Britain now nerve centre for Hamas support

A member of the Islamic Action Front at an anti-Israel rally in Amman last year. The words on the bandana read: “We are all Hamas”

A member of the Islamic Action Front at an anti-Israel rally in Amman last year. The words on the bandana read: “We are all Hamas”

The full extent of the Hamas political and propaganda operation in Britain has been revealed in a shocking new report into the Palestinian terror organisation's supporters in this country.

According to the Israel-based Intelligence and Terrorism Information Centre, Britain has become a hub for Hamas activities in Europe, including virulently antisemitic propaganda aimed at children.

The report identifies Britain as a vital strategic centre for the terror group and names key Hamas activists in this country.

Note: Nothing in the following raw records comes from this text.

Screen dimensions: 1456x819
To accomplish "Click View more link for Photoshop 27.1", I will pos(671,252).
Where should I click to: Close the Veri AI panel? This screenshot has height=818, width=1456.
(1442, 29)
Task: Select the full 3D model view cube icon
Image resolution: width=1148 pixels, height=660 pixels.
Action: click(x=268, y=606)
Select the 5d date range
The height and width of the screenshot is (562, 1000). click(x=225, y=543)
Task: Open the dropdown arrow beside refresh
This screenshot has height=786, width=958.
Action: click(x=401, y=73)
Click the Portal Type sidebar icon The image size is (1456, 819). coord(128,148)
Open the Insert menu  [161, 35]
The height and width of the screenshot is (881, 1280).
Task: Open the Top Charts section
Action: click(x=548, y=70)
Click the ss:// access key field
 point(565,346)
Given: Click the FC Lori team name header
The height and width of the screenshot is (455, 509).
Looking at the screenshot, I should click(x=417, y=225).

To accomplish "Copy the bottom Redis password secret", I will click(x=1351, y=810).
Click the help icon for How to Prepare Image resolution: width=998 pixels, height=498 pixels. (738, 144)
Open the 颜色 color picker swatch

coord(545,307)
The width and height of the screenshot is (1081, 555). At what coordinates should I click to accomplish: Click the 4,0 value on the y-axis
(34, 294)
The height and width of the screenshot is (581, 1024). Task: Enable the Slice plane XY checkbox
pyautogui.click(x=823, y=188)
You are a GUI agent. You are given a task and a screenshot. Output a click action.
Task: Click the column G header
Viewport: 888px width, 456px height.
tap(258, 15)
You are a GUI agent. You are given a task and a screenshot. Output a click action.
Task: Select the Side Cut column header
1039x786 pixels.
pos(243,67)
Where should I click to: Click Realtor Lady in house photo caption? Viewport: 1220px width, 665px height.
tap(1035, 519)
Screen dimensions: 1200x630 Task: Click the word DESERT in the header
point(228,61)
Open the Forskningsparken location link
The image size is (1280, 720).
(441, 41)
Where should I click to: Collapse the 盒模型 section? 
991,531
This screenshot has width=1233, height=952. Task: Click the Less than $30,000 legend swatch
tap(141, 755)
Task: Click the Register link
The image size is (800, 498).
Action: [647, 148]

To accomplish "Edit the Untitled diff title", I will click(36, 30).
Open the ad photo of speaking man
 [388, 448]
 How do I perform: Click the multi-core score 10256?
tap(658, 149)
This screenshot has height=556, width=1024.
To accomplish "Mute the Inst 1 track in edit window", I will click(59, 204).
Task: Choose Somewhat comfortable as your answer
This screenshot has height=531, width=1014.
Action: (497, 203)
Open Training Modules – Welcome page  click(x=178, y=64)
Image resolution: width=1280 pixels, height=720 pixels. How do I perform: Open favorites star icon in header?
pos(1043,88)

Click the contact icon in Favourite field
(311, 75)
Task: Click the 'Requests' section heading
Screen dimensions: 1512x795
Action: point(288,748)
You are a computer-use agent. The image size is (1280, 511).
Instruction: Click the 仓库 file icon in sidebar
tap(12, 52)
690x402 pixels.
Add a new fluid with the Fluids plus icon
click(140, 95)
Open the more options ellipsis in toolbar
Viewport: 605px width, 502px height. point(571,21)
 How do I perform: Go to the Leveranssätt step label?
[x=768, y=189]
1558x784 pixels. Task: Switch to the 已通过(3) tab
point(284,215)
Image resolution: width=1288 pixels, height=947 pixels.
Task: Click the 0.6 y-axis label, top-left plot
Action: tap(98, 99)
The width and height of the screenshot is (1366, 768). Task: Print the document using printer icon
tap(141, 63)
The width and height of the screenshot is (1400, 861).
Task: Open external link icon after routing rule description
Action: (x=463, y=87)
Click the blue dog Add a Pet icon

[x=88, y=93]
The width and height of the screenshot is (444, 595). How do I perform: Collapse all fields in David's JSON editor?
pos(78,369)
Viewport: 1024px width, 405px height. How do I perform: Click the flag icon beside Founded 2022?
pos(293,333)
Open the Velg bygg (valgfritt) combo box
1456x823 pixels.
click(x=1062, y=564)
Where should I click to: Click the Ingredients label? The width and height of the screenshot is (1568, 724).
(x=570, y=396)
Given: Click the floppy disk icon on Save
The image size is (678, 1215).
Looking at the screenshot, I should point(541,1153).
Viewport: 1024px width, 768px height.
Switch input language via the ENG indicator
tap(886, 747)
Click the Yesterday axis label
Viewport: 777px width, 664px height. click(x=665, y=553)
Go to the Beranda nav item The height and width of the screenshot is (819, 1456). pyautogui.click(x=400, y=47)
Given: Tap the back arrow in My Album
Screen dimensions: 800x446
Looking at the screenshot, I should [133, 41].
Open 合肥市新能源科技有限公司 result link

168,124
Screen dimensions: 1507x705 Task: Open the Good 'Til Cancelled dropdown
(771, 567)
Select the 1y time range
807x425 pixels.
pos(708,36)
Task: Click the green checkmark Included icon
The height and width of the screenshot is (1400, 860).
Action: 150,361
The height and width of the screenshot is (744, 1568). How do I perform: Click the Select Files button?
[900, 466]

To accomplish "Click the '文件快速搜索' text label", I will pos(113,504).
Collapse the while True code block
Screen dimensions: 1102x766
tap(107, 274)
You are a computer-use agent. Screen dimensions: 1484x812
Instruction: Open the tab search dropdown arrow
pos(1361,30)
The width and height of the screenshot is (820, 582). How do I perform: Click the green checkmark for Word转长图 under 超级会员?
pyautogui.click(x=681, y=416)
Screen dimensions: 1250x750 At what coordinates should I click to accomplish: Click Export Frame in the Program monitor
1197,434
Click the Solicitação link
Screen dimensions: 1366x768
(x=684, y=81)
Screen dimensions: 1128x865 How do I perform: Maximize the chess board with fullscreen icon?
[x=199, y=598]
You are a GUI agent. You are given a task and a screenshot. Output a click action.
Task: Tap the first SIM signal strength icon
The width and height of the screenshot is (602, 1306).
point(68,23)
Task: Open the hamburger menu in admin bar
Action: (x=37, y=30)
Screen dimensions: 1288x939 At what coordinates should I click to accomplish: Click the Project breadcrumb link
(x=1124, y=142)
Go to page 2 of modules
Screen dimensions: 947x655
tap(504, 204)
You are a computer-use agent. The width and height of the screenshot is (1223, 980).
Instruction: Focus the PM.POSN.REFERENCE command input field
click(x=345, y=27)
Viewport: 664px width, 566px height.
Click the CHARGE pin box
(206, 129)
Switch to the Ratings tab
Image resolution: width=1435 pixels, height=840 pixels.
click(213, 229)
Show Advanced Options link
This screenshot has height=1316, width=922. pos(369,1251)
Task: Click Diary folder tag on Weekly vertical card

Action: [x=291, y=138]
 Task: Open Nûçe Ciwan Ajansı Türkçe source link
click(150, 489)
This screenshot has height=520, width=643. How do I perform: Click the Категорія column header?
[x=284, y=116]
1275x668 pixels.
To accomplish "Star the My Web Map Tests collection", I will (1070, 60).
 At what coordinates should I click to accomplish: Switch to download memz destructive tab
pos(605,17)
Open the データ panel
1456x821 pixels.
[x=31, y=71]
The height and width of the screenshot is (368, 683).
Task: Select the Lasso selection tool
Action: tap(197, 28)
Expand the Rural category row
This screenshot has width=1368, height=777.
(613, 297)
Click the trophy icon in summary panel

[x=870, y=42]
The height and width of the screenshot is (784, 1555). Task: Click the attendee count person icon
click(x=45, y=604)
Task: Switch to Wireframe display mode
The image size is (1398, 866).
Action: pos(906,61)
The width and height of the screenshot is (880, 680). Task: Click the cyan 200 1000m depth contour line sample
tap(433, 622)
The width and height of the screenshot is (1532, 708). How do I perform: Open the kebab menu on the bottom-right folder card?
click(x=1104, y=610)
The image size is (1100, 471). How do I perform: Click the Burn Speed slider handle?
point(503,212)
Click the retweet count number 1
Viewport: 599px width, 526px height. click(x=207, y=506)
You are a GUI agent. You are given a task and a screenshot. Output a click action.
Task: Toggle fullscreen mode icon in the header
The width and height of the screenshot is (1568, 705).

Many of them cannot be named for legal reasons.

Britain as a Focus for Hamas's Political Propaganda and Legal Activities in Europe warns that this country's tradition of toleration has allowed supporters of the Palestinian terrorist organisation to develop a sophisticated activist and media operation.

The report also accuses Hamas of involvement in the legal moves to arrest Israeli opposition leader Tzipi Livni as a war criminal.

As a centre of the Arabic-language media, the UK has acted as the perfect base for spreading the Hamas message worldwide, according to the think-tank researchers.

An on-line children's magazine, published in Britain, alleged by the report to be affiliated to Hamas, carried a picture of a Palestinian child in military uniform with the words: "Tell how the Jews deceived our Prophet Muhammad… The Jew cannot be trusted, no matter how he tries to present himself as innocent and pure."

Louise Ellman MP, chair of the Jewish Labour Movement, said she had raised her concerns about the website with the Home Secretary earlier this year.

In response, Police Minister David Hanson said that the government was currently assessing whether to include the website on a list of sites to be blocked from school and college networks.

Mrs Ellman said: "It's deeply disturbing that there are people and organisations promoting hatred on the internet and university campuses, and this demands intervention.

"I am particularly concerned about front organisations that attract people who have a genuine belief in the Palestinian cause."

Labour MP Denis MacShane said: "It shows that Hamas is spreading its Jew-hate propahanda in Britain as well as the Middle East. Politicians and editors would raise a storm of protest if the BNP or neo-Nazi groups produced and disseminated such overtly antisemitic material but Hamas is not challenged.

"It is a further example of how parts of the British establishment - Whitehall,, intellectuals and editors - have become desensitised to anti-Jewish politics and propaganda. It is particularly distrubing that children are being targetted and groomed into anti-Jewish hate by Hamas and other Muslim Brotherhood offshoots in Britain."

According to the report, another Hamas magazine, also published in Britain, "spreads hate propaganda against Israel and encourages terrorism and terrorists". The most recent edition included a celebration of Hassan Muhammad Harb, killed by the IDF, who "participated in many jihad missions of firing shells and Grad missiles at the Zionist settlements".

A London-based satellite television channel is accused in the report of supporting the firing of Kassam rockets into Israeli territory.

The researchers also say that prominent Palestinians from the Muslim Association of Britain such as Dr Azzam Tamimi, are supporters of Hamas. Dr Tamimi last month told an audience at London University's School of Oriental and African Studies: "If fighting for your homeland is terrorism, I take pride in being a terrorist." He added that "Israel does not belong to my homeland and must come to an end".

The report quotes Dia'a al-Din Madhoun, head of the Hamas documentation committee (al-Tawthiq), who said his organisation had initiated the action against Ms Livni in Britain and was providing lawyers in this country with evidence of Israeli abuses.

Other important Hamas activities in Britain included "transferring money to Hamas' social infrastructure" and providing money and material support for aid convoys to Gaza.

The Intelligence and Terrorism Information Centre was set up in 2001 by former IDF colonel Dr Reuven Erlich.

The centre's deputy director, Yoram Kahato, said: "The guilty conscience of post-colonial Britain is partly to blame. Britain has been traditionally very pluralistic. People were not aware that Hamas supporters would take advantage of the situation."

The Community Security Trust told the JC: "The bigger picture is that the impact of Hamas-leaning people and organisations have had a radicalising influence on anti-Israel activism. We can see this in the slogans and placards on demonstrations, some of which have ended in violence."